Yes, some can wiretap your connection between you and the VPN server. What they will see is a lot of encrypted traffic. That alone is no security statement. The strength of encryption is critical (key length, cipher algorithm used). Further what kind of traffic you submit inside the tunnel may also be revealed based on if the tunnel uses compression (normally not recommended) and if the resulting packet shape fits some patterns. Now, this is quite advanced encryption forensic techniques, and it does not necessarily break the encryption. But this information, when applied, can give enough clues to guess what kind of data exists inside the tunnel - and that can again be used to enhance and speed-up the bruteforce attack on the encrypted packet. But, since the tunnel is renegotiated at regular intervals, such attack will only make it possible to crack the encryption for a single "time window". So if someone have captured 3 hours of your encrypted network traffic where the tunnel is renegotiated every hour and an attacker somehow manages to crack the encryption, it will only work for the packets inside the same block of one hour. The other two hours needs to be cracked independently.

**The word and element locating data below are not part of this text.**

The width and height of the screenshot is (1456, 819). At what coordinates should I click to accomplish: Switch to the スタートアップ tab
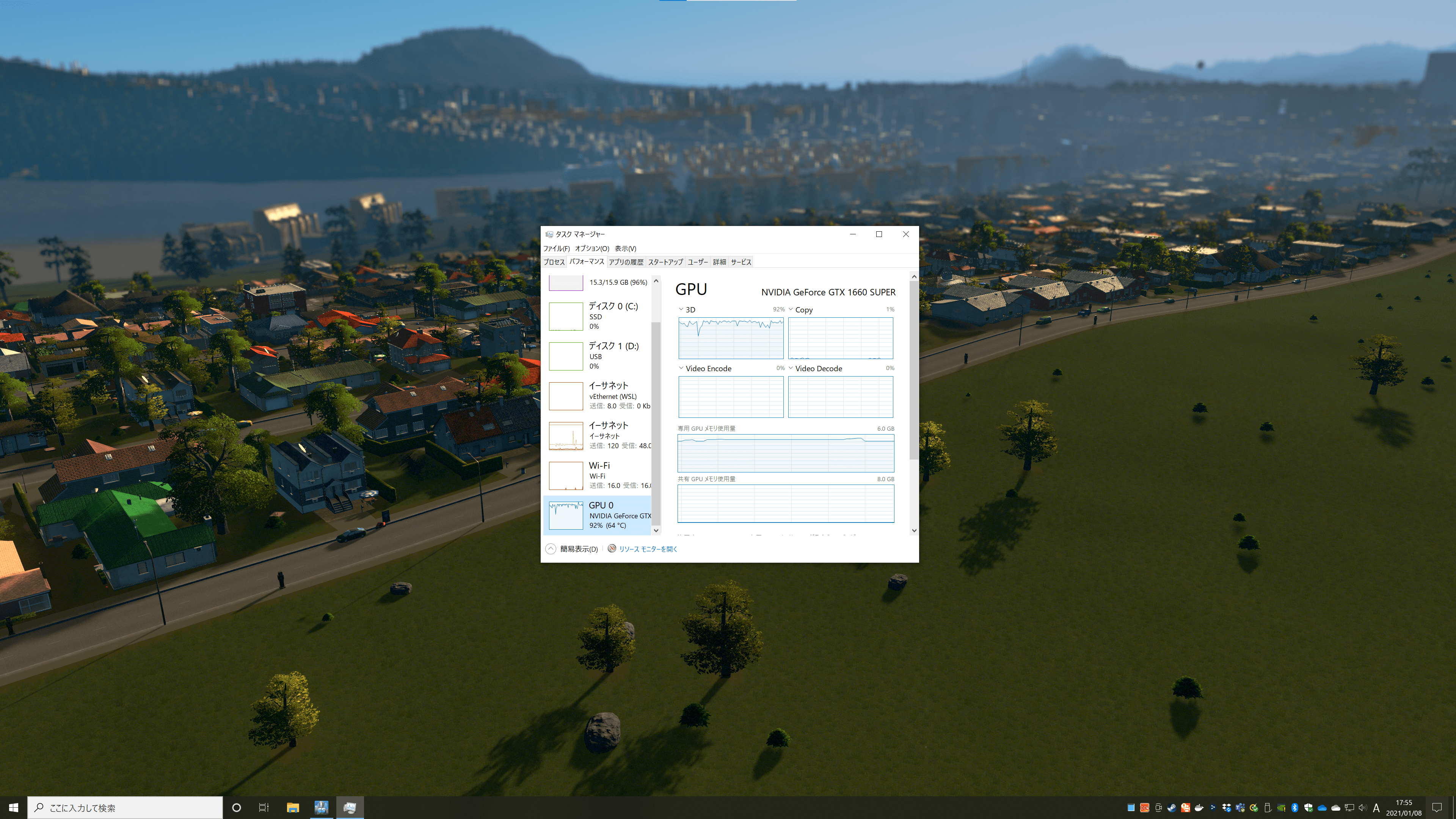665,262
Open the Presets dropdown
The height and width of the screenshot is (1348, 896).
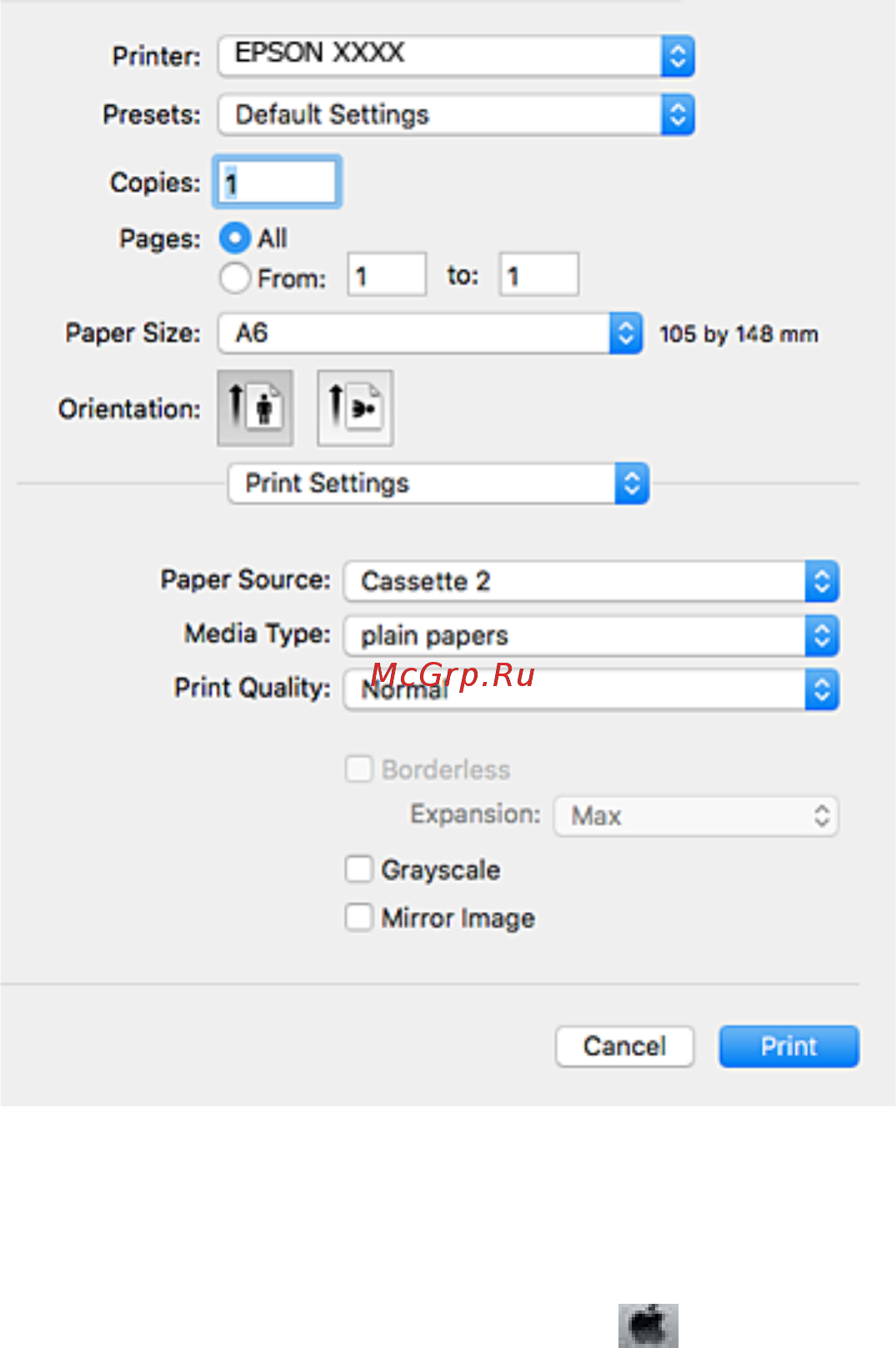455,114
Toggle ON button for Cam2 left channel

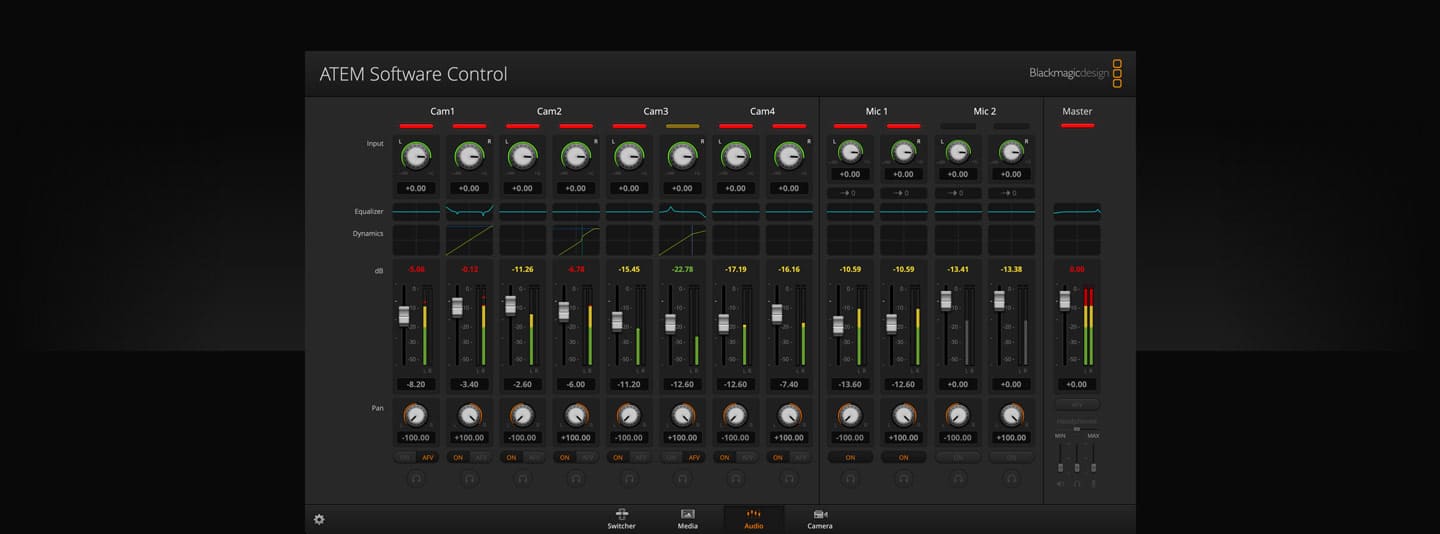click(511, 457)
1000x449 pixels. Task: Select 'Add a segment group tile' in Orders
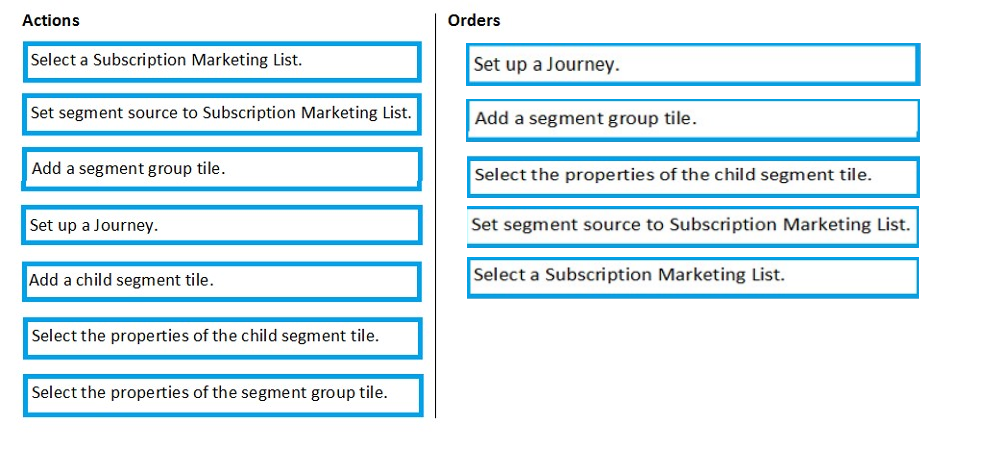[693, 120]

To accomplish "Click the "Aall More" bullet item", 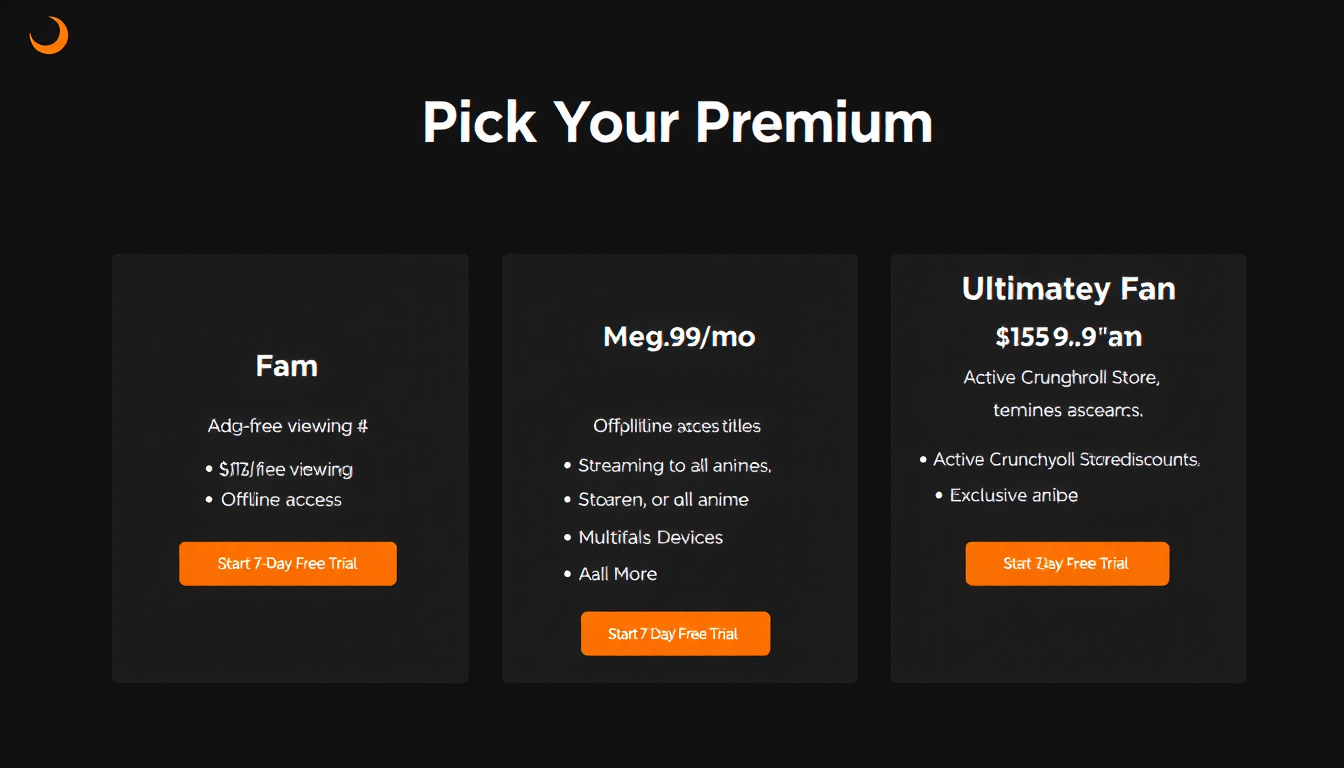I will [617, 574].
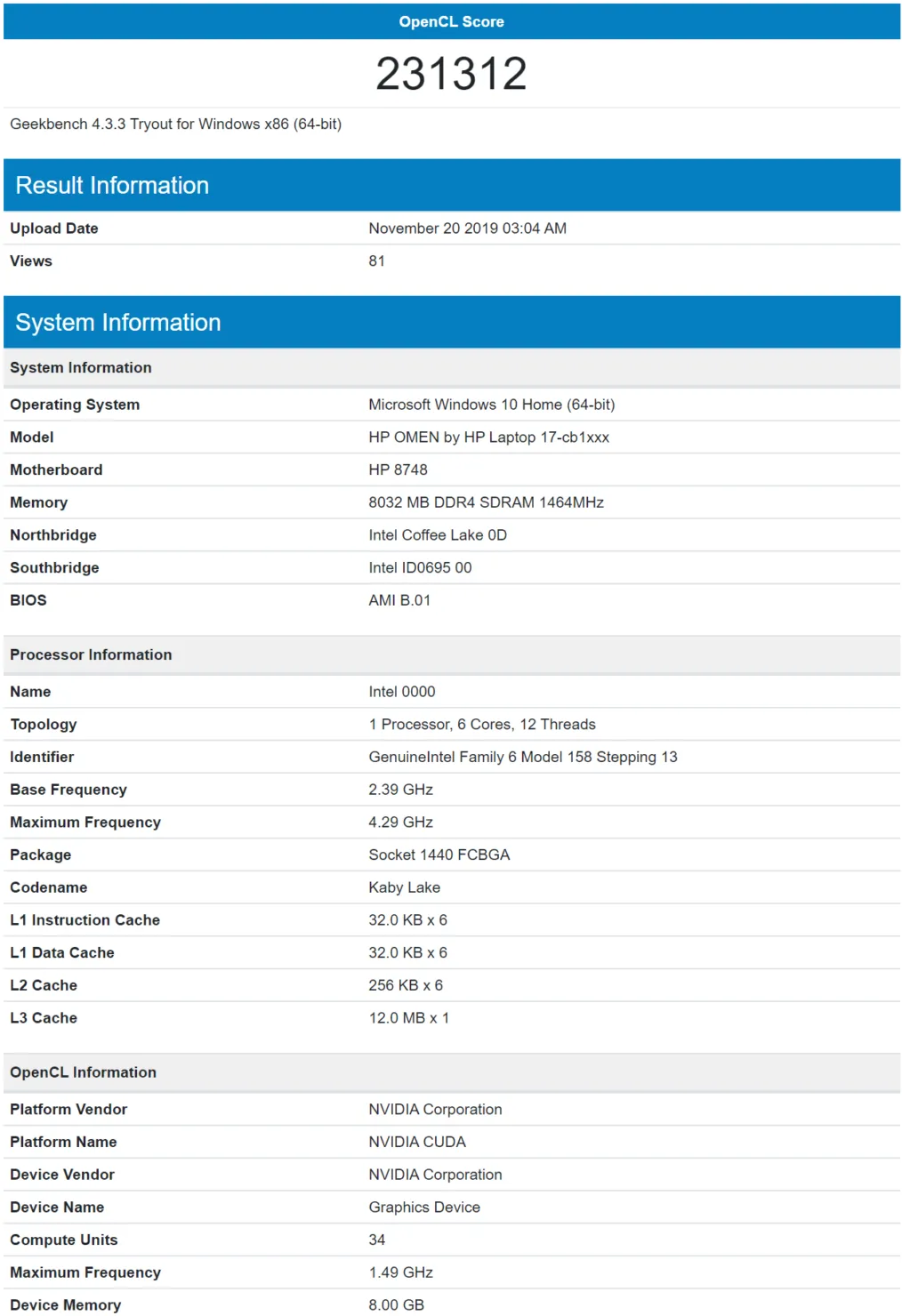Click the upload date November 20 2019

467,229
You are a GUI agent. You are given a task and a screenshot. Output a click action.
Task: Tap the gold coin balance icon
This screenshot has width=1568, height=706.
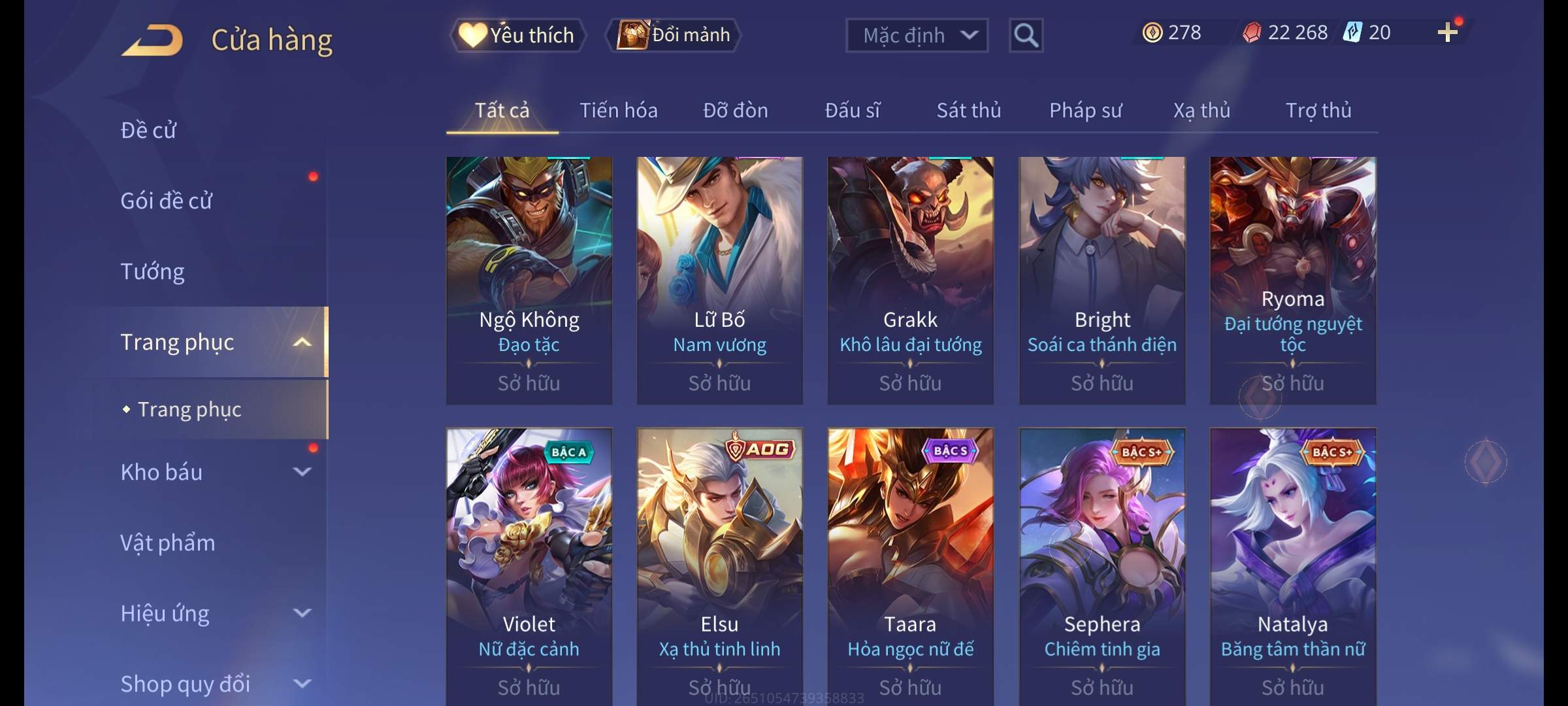click(x=1152, y=33)
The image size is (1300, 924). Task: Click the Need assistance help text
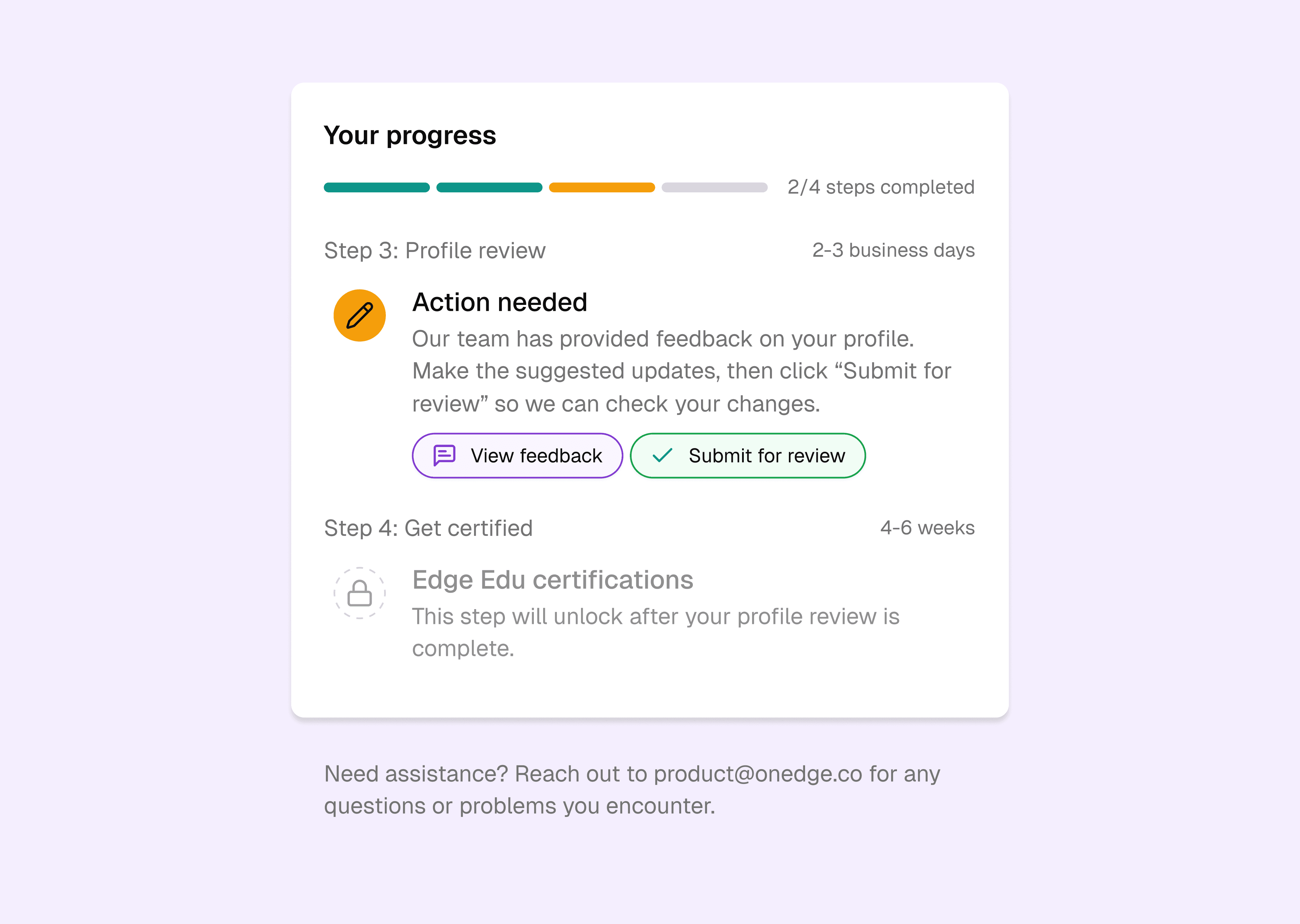pyautogui.click(x=632, y=790)
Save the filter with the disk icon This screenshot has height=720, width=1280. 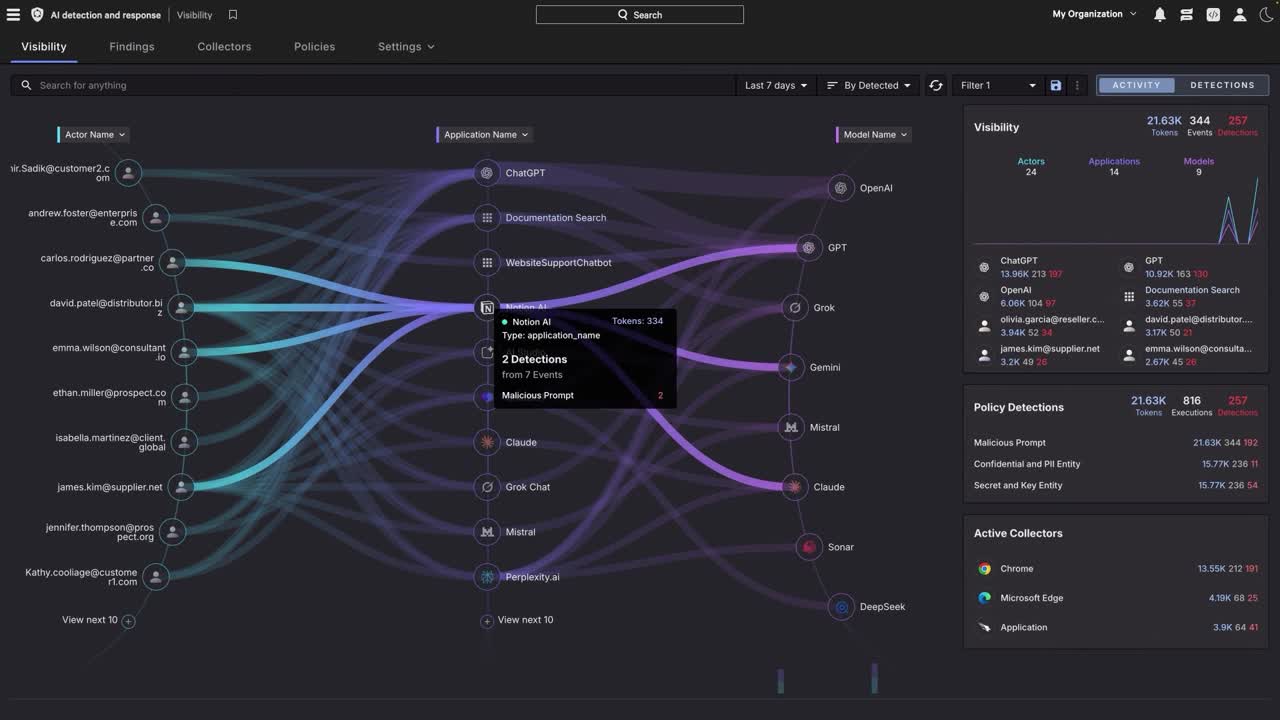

There are several steps you can take to further try to protect yourself. But remember, encryption will never protect your data for infinity. You need to choose an encryption setup which is considered most unlikely to be cracked within a time window where this information is critical and sensitive. For most users, that means 1-5 years - perhaps even down to 6 months. With today's knowledge about ciphers, AES encryption is considered secure. And with OpenVPN v2.4, you get AES-GCM which is even faster and more secure. Combine that with enforced tunnel renegotiation and another new feature in OpenVPN v2.4, --tls-crypt, and you will most likely be able to have your data protected for at least the next 5 years, probably even up to 10 years - unless there is a big breakthrough in quantum computing which provides a reasonable amount of qbits available. (And yes, there is some work happening on encryption in OpenVPN which considers the post-quantum era).

So the bottom line is: use OpenVPN v2.4 on client and servers, ensure the tunnel uses the AES-256-GCM cipher (happens automatically if both sides are v2.4), avoid using --compression/--comp-lzo, ensure --reneg-sec is not disabled and use --tls-crypt. Then you'll be fairly safe for quite some time.